> **ENTRIES PROVIDED**
>>
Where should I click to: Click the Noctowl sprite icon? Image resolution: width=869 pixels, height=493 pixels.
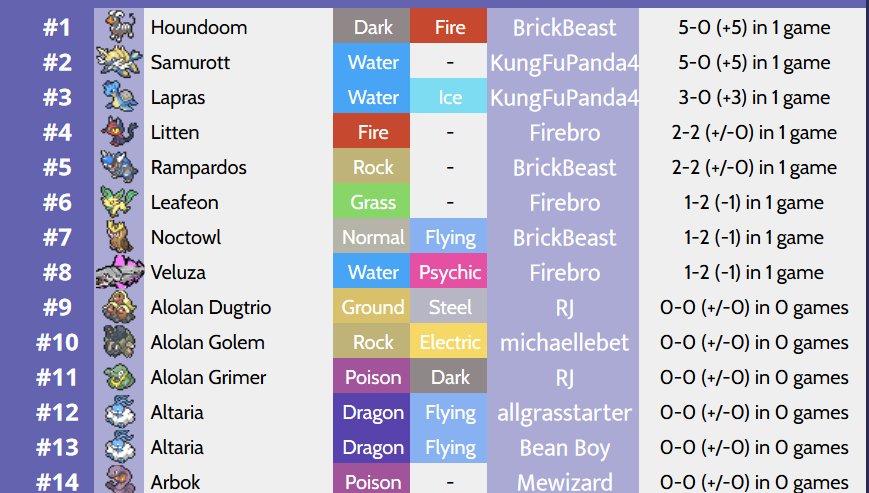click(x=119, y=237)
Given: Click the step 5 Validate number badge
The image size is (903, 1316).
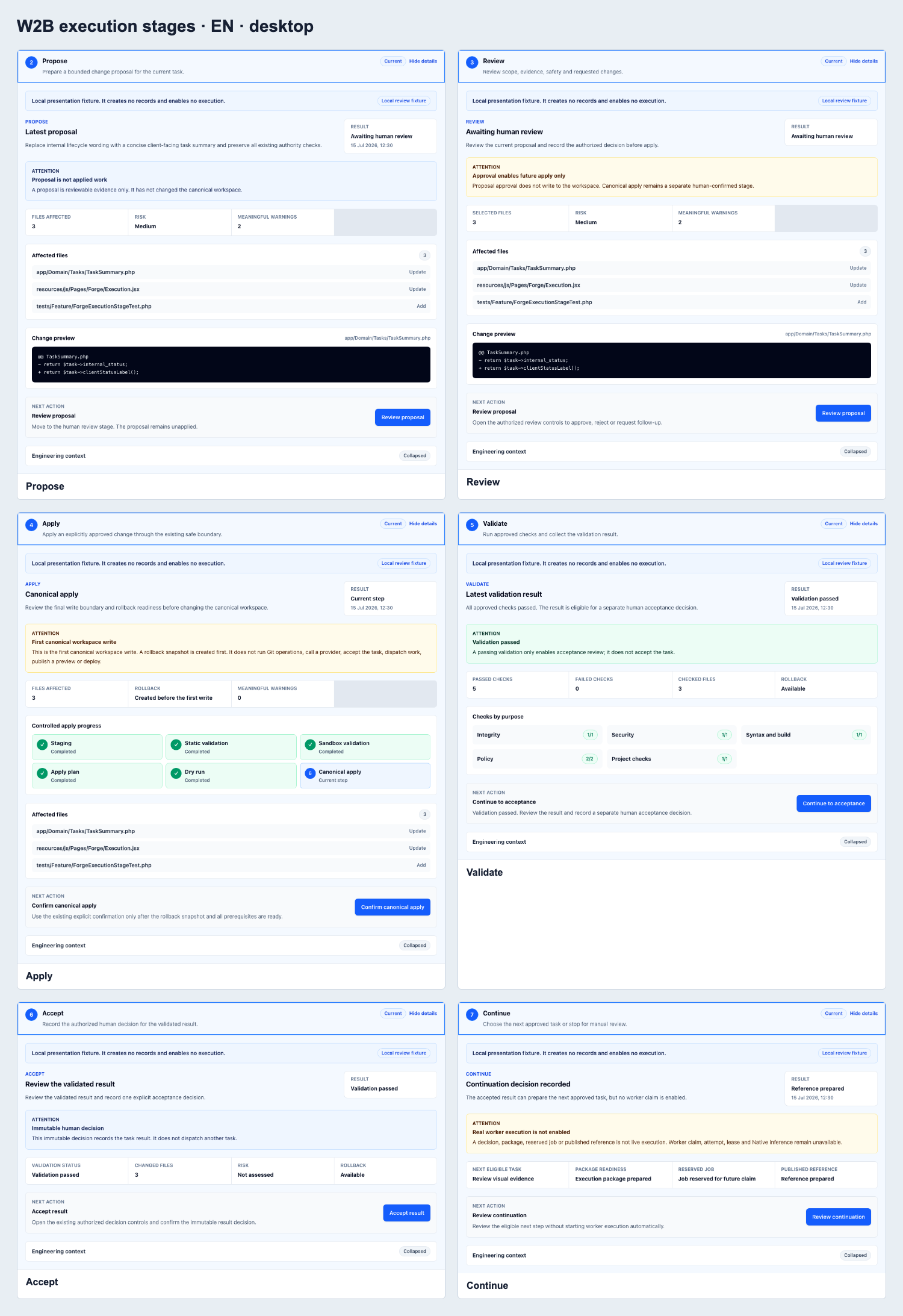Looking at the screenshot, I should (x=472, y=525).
<<
> **WHAT YOU HAVE TO DO**
Write these lines out again with "number badge" swapped for "status badge" and nothing else changed. Leave the pictures out.

> **COMPLETE OUTPUT**
Where should I click to: Click the Noctowl sprite icon? Image resolution: width=869 pixels, height=493 pixels.
click(x=119, y=237)
Given: Click the step 5 Validate status badge
The image size is (903, 1316).
Looking at the screenshot, I should (x=472, y=525).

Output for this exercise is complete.